◆ AIM A
Set down the passage on eternal life and deadly error word for word, between "Words could not" and "the deadly error.", inclusive.

── DOCUMENT

John in particular was given to enter deeply into the nature of God, and consequently dwells much on the Lord’s eternal person as well as His incarnate condition, so as to stay the heart and raise the believer above the sad fact of the church externally departing to utter confusion, ruin, and the approaching judgment of God, who begins with His house. The still growing defection of Christendom is no reason why our confidence in Christ should be shaken or wane one iota. How then does the Spirit of God ever strengthen the heart? By pointing us to the eternal life with the Father before a creature existed and God came down, true Man in the person of the Lord Jesus, that eternal life might be our known portion not less really than in the day of glory. Of course it is now ours in Him by faith. But it is a strange doctrine that a “present” thing is not ours now by faith as truly as the “future” thing for which we wait (1 Cor. 3:22). Only the case is still stronger for life in Christ.

Words could not be clearer than the Lord’s in John 5:24, or the apostle’s in ver. 12 before us. We might acquire the knowledge (
γιν.) of what we expect to receive, but could not be inwardly conscious of what we do not actually possess. No Pelagian ever went so far as to deny that any Christian could have eternal life now, though he might explain away that eternal life. But to explode it altogether was reserved for a modern resuscitation of some Gnostic heterodoxy to which this Epistle gives no quarter. No orthodox sect ever adopted the deadly error.

But deadly error is now more rampant than ever; and infidelity knows no shame in our day. It would be difficult to mention a society of professing Christians having the reputation of being an ecclesiastical denomination, that has not scepticism as to the Scriptures at work more or less actively in it at the present moment. Even I can recollect when so fatal an evil was unknown save outside them. Nor had infidelity then covered their opposition to God’s authority in Scripture with the veil of “the science of literary and historical investigation.” They openly rejected His word, refused to sign articles of faith which asserted it, and renounced office and emoluments as the penalty. The present race relinquish common honesty and retain earthly honour and profit. Where will it all end? In the apostasy and the man of sin, as the ritualists in Satan’s mystery, great Babylon, the mother of the harlots and the abominations of the earth.

────
── EXERCISE DATA

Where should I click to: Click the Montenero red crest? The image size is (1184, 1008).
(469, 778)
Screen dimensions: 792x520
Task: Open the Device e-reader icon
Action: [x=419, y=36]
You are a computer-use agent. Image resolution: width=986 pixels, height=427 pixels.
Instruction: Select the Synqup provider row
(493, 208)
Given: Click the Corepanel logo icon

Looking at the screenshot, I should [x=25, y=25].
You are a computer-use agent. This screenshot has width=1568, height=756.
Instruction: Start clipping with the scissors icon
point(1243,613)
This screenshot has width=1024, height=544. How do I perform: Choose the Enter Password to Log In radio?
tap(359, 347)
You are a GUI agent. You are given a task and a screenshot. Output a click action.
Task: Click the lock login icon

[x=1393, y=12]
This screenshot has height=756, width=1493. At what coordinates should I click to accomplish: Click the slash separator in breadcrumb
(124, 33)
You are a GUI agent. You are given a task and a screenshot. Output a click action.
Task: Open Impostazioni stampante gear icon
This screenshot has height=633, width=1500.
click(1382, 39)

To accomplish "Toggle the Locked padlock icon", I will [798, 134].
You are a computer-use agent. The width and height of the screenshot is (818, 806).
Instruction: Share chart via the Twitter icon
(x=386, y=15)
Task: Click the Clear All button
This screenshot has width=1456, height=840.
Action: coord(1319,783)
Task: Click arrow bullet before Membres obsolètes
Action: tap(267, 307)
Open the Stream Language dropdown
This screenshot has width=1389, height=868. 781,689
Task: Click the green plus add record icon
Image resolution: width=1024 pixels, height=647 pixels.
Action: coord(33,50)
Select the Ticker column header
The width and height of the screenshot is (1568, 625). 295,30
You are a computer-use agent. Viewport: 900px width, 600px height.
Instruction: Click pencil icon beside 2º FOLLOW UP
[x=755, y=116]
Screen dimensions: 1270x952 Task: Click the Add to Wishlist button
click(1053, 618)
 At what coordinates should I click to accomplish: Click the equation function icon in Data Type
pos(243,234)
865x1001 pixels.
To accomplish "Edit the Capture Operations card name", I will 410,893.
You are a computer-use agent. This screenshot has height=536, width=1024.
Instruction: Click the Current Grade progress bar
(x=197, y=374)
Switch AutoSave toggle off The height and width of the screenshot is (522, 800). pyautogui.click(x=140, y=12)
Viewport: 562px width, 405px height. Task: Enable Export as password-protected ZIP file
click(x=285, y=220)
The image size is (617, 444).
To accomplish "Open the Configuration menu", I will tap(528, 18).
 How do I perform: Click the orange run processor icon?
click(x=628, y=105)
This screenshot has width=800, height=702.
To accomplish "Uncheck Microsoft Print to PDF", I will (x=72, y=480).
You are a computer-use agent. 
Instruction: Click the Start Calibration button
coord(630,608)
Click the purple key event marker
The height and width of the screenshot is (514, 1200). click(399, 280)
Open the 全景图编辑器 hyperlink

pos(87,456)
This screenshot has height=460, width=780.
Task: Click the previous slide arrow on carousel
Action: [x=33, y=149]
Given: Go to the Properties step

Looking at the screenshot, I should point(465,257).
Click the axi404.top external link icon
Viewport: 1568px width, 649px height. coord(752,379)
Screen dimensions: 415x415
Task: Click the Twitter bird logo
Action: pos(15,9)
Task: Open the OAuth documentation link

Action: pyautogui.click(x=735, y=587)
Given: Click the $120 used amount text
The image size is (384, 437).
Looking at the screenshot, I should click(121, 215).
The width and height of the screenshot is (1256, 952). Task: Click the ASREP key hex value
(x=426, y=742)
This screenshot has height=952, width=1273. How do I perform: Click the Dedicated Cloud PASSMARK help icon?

────

◆ AIM B
In the records, rewrite only the lines between the one holding "Given: Go to the Properties step" and the end of the records, inclusive, swapping "documentation" for "reference" and keeping everything else the same.

◆ TASK SOLUTION A
Words could not be clearer than the Lord’s in John 5:24, or the apostle’s in ver. 12 before us. We might acquire the knowledge (
γιν.) of what we expect to receive, but could not be inwardly conscious of what we do not actually possess. No Pelagian ever went so far as to deny that any Christian could have eternal life now, though he might explain away that eternal life. But to explode it altogether was reserved for a modern resuscitation of some Gnostic heterodoxy to which this Epistle gives no quarter. No orthodox sect ever adopted the deadly error.

◆ TASK SOLUTION B
Given: Go to the Properties step

Looking at the screenshot, I should point(465,257).
Click the axi404.top external link icon
Viewport: 1568px width, 649px height. coord(752,379)
Screen dimensions: 415x415
Task: Click the Twitter bird logo
Action: pos(15,9)
Task: Open the OAuth reference link

Action: pyautogui.click(x=735, y=587)
Given: Click the $120 used amount text
The image size is (384, 437).
Looking at the screenshot, I should click(121, 215).
The width and height of the screenshot is (1256, 952). Task: Click the ASREP key hex value
(x=426, y=742)
This screenshot has height=952, width=1273. How do I perform: Click the Dedicated Cloud PASSMARK help icon?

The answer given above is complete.